A little girl’s immune system was “reprogrammed” by her mother before receiving one of her kidneys, a first in the UK.

Aditi Shankar received a stem cell transplant using her mother Divya’s bone marrow, six months before a planned kidney transplant.

The procedure, carried out in London’s Great Ormond Street (OMG), means the eight-year-old’s body accepted the organ as its own, saving her a lifetime of taking anti-rejection drugs.

A year later, she can now behave like a typical girl her age: she enjoys swimming, dancing, and jumping on her trampoline.

Aditi was diagnosed with a rare in three million genetic disease called Schimke Immuno-Osseous Dysplasia when she was five, which affected her immune system and kidneys.

Aditi, 8, with her father Uday and mother Divya photographed at Great Ormond Street Hospital in London, a year after a life-changing kidney transplant.

Children’s kidney specialist Professor Stephen Marks, pictured with Aditi at a post-transplant appointment. Experts from Gosh’s kidney, immunology and stem cell transplant teams worked with international colleagues to develop a treatment plan that involved a double bone marrow and then kidney transplant.

This meant he had to travel from his family home in Greenford, north-west London, to the children’s hospital for treatment at least three times a week.

In March 2021, his kidney function decreased dramatically, but his immune system was so weak that doctors feared a traditional kidney transplant would not work.

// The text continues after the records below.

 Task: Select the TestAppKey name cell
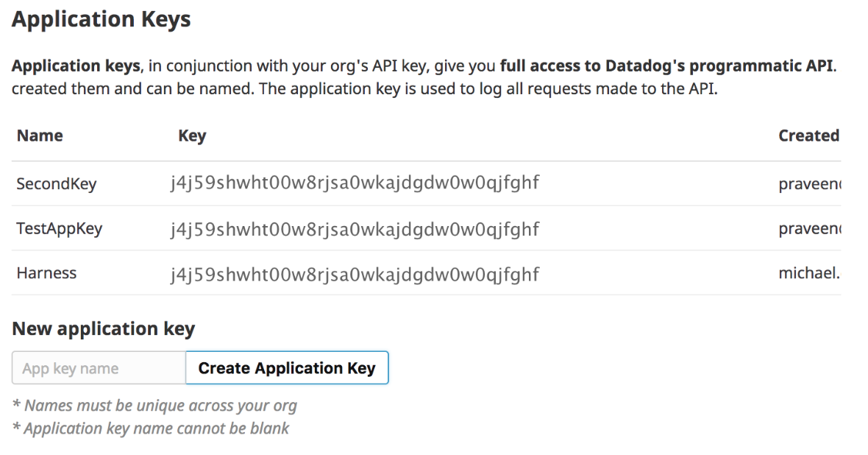[59, 229]
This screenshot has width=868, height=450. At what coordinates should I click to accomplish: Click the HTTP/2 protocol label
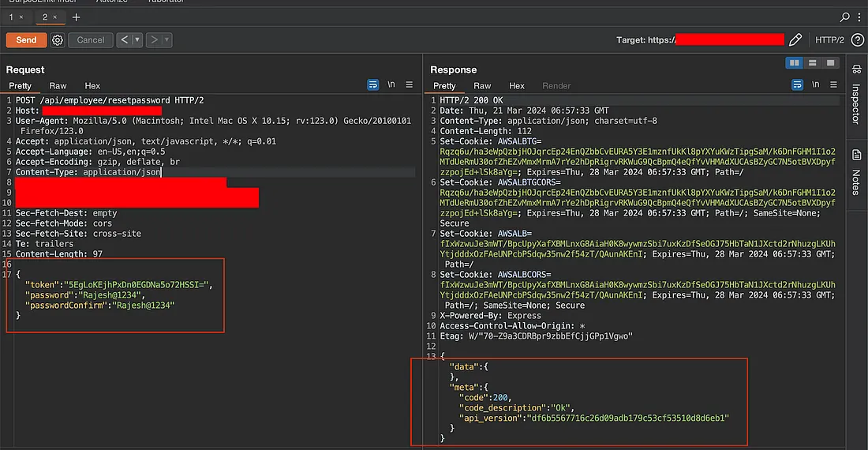point(829,40)
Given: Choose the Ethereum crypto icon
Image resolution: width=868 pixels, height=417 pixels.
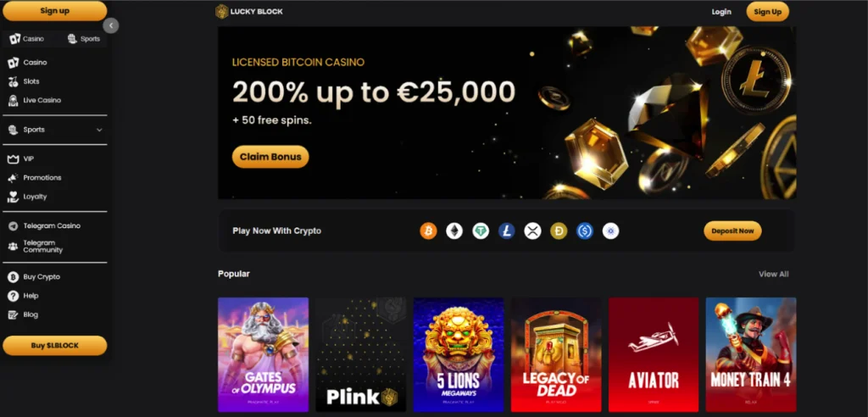Looking at the screenshot, I should tap(454, 231).
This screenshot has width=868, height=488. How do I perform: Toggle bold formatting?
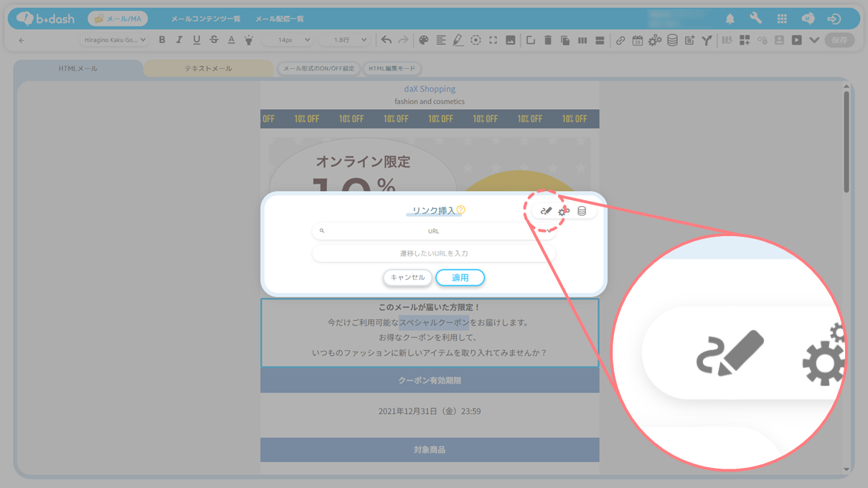162,40
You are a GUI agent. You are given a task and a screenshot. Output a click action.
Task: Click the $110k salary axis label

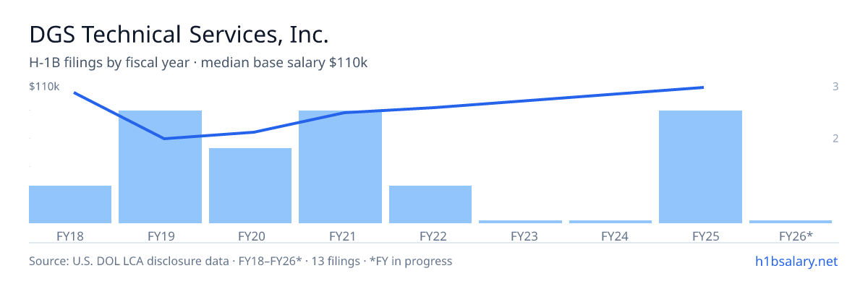tap(43, 87)
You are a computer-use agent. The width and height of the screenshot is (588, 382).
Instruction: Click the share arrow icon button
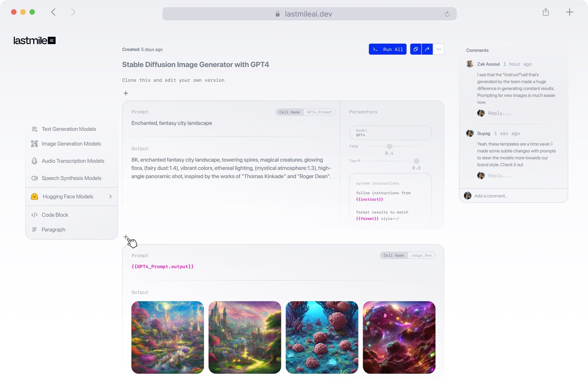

While they provide a vital function after transplant surgery, immunosuppressants work by weakening the body’s immune system, meaning anyone who takes them is at increased risk of infection and other complications.

Experts from Gosh’s kidney, immunology and stem cell transplant teams worked with international colleagues to develop a treatment plan that involved a double bone marrow and then kidney transplant.

He spent four weeks in intensive care after the bone marrow transplant, while constantly undergoing kidney dialysis.

Six months later, in March 2023, Aditi, a keen scrabble player, was well enough to undergo the kidney transplant.

She spent a month taking anti-rejection medications, but because the bone marrow transplant and kidney came from the same donor, her new kidney functions without them.

Divya, 38, said she was “happy and proud” to donate bone marrow and one of her kidneys to her daughter.

Aditi can now behave like a typical girl her age: she enjoys swimming, dancing and jumping on her trampoline.

Divya, 38, said she was “happy and proud” to donate bone marrow and one of her kidneys to her daughter.

The shopkeeper said: “I was very happy to be able to give him blood cells and a kidney.” “I feel very proud.”

Professor Stephen Marks, a pediatric kidney specialist at Gosh, said she is the first patient in the UK to have received a kidney transplant and not require immunosuppressive medication.

“Due to his underlying immune condition, that meant he would not be able to receive a kidney transplant,” he explained.

‘Her immunodeficiency had to be corrected by first obtaining her mother’s bone marrow, and because Aditi was able to accept her mother’s bone marrow, that meant her body was able to see her mother’s kidney as part of her.

‘One month after the transplant, we were able to remove all of his immunosuppression, which means he does not suffer from the side effects of the medications.

“And now, a year after receiving a bone marrow transplant and six months after a kidney transplant, it is very comforting to see her having a good quality of life: going to the beach, singing, dancing and also going to school and be able to do things that normal children do.’

He said it was “exciting” that Aditi had become the first person in the NHS to undergo the procedure.

But he warned that the risks of a double transplant were much higher, so it is likely only to be considered for people with similar conditions, such as compromised immune systems.

Her father, Uday, a 48-year-old chef, said: ‘Most of the support for the family comes from Aditi.

“I was on dialysis for six to eight hours a day and then I would come home and it would still light up the whole house.”

WHAT IS SIOD?

Schimke immunoosseous dysplasia (SIOD) is the rarest form of dwarfism in the world.

It affects between 1 and 3 million people worldwide.

SIOD is transmitted genetically through a recessive gene called SMARCAL1.

In people with this condition, short stature is caused by flattening of the bones of the spine, resulting in a shortened neck and trunk.

The disease causes kidney failure, possible bone marrow transplants, hip transplants and death by age 11.

Signs of SIOD:

Inflammation of the kidneys with nephrotic syndrome (a kidney disorder that causes the body to excrete too much protein in the urine)
Disproportionate short stature
Low T cell count: a type of white blood cell

Common features:

Exaggerated curvature of the lower back.
Darkened patches of skin (usually on the chest and back)
A wide nose bridge with a rounded tip.

People with SIOD are at risk for kidney failure, renal failure, heart failure, and lung disease.